Work instruction
In the records below, the line containing "Click the PDF download icon" marks the start. Copy that line and everything after it exactly, through the last line.

Start of Data to process

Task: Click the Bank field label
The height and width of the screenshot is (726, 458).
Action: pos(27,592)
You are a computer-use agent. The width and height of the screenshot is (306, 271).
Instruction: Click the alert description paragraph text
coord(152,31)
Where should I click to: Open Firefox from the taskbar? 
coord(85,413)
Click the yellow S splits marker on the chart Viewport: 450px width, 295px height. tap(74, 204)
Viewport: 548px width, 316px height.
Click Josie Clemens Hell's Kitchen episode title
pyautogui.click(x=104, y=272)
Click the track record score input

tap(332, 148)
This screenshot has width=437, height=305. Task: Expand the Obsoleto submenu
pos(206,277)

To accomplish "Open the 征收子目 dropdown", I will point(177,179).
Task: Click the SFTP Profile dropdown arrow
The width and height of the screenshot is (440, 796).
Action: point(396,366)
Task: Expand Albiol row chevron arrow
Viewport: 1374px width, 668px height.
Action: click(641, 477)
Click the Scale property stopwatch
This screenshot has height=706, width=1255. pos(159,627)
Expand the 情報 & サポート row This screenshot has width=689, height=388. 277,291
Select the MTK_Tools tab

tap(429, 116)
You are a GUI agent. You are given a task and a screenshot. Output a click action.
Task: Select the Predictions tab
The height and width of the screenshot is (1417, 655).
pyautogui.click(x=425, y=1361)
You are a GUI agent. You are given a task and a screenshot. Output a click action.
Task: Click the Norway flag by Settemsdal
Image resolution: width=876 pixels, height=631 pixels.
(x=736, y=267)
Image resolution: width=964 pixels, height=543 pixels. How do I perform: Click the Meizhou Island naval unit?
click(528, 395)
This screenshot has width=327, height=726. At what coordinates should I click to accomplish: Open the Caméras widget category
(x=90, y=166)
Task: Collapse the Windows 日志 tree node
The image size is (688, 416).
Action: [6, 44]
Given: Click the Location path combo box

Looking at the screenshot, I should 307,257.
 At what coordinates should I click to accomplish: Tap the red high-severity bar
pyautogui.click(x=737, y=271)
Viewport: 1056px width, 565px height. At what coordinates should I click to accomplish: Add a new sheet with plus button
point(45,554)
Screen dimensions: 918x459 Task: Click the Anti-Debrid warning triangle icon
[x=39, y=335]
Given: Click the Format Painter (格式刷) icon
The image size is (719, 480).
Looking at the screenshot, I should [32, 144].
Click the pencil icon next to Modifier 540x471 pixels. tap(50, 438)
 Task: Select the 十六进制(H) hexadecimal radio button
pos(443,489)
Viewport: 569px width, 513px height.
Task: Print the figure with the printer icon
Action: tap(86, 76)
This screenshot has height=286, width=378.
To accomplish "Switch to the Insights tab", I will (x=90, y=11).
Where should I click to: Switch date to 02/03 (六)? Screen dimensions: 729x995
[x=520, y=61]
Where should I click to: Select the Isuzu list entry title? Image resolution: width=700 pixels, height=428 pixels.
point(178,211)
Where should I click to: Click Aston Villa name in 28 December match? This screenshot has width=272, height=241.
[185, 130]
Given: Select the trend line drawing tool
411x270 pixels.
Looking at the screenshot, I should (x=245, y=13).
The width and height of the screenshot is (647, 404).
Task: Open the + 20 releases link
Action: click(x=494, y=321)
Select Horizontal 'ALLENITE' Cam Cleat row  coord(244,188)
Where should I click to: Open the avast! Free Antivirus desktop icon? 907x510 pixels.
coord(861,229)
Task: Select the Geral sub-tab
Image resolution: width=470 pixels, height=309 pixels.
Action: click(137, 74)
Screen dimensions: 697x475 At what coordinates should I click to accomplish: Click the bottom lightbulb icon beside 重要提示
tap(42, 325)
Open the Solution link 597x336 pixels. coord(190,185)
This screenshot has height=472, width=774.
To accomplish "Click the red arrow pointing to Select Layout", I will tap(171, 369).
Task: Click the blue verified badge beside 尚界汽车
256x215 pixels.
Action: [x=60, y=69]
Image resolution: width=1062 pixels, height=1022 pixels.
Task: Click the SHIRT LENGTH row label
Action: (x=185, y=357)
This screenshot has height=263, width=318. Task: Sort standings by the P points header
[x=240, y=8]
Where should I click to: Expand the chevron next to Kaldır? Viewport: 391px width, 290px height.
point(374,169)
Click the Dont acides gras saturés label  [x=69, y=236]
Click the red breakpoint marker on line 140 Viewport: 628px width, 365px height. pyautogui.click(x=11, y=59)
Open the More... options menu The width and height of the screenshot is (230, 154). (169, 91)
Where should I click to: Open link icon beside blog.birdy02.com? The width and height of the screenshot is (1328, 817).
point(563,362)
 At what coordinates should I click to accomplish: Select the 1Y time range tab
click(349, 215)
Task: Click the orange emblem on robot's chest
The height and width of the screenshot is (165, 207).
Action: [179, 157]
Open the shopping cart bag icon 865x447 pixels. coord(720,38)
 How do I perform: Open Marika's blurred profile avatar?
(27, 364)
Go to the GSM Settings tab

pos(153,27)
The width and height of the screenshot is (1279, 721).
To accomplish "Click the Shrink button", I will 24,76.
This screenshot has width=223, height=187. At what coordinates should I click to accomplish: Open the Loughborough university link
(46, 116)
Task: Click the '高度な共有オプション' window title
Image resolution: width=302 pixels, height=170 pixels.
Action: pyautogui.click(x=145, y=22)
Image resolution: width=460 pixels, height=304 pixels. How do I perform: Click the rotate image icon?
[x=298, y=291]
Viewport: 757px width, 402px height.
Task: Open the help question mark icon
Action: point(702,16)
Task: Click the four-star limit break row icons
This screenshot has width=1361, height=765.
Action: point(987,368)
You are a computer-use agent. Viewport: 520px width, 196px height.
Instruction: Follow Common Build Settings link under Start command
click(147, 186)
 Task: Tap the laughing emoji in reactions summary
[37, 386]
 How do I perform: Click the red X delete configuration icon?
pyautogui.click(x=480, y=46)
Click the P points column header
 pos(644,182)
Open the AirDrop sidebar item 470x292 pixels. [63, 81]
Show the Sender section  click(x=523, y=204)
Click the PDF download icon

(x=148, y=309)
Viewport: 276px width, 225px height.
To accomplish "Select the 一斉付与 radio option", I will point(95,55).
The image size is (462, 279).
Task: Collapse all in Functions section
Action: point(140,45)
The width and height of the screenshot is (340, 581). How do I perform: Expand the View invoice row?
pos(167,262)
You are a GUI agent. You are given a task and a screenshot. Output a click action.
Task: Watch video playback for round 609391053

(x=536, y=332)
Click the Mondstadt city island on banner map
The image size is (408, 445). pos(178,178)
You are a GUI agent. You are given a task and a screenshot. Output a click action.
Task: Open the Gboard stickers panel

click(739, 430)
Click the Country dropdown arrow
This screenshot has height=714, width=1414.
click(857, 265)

End of Data to process

Output for this task
Click the PDF download icon

(x=148, y=309)
Viewport: 276px width, 225px height.
To accomplish "Select the 一斉付与 radio option", I will point(95,55).
The image size is (462, 279).
Task: Collapse all in Functions section
Action: point(140,45)
The width and height of the screenshot is (340, 581). How do I perform: Expand the View invoice row?
pos(167,262)
You are a GUI agent. You are given a task and a screenshot. Output a click action.
Task: Watch video playback for round 609391053

(x=536, y=332)
Click the Mondstadt city island on banner map
The image size is (408, 445). pos(178,178)
You are a GUI agent. You are given a task and a screenshot. Output a click action.
Task: Open the Gboard stickers panel

click(739, 430)
Click the Country dropdown arrow
This screenshot has height=714, width=1414.
click(857, 265)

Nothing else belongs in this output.